Civil society and international bodies have repeatedly raised concerns over Italy’s failure to uphold the principle of non-refoulement. Of particular concern are the forcible returns of irregular migrants in applications of bilateral agreements with countries such as Sudan or Libya. Italy is the only European country that has signed an agreement with Libya for the specific purpose of stemming fluxes of ‘illegal migrants’, raising questions over Italy’s complicity and liability in the systematic torture of migrants pulled back to Libya. Another problematic issue is the procedure of expulsion of foreign nationals on grounds of national security under article 3.1 of Law No. 144/2005, which the European Court of Human Rights found in several cases violated the prohibition of torture and ill-treatment under article 3 of the European Convention on Human Rights.
The situation of the penitentiary system is also cause of great concern, especially because of its chronic overcrowding. In 2013, with the Torreggiani and others v. Italy pilot judgement, the European Court of Human Rights urged Italy to reduce its prison population.
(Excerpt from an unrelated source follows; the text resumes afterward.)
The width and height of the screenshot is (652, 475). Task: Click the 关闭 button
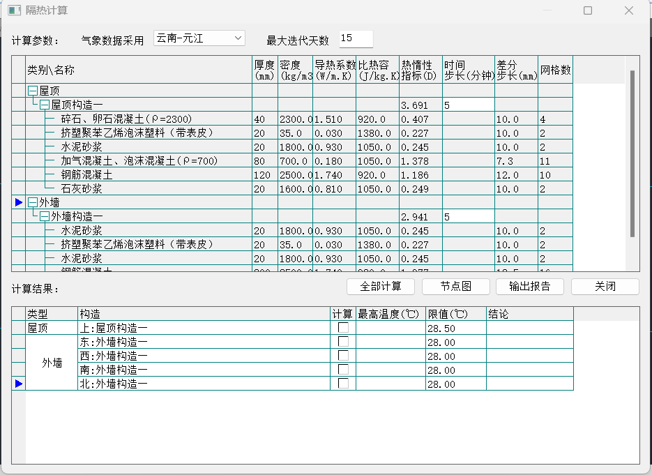pos(605,287)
Italian authorities abided and undertook several reforms, leading to a decrease in the occupancy rate from 153% to 105% between 2010 and 2015. After this date numbers started to rise again and as of 29 February 2020, there were 61,230 detainees for 50,931 available places (120.2% occupancy rate). Antigone has estimated a rate of 130%, taking into account places that were unavailable in some prisons because of closed sections or renovation works. The Covid-19 pandemic highlighted the necessity to reduce the number of detainees to avoid the spread of the infection and in only three months, the prison population decreased: by mid-May, there were 52,600 detainees compared to 61,000 at the end of February.
Over the past few years, OMCT has closely worked with its SOS-Torture Network member Antigone to submit information to the UN Committee Against Torture.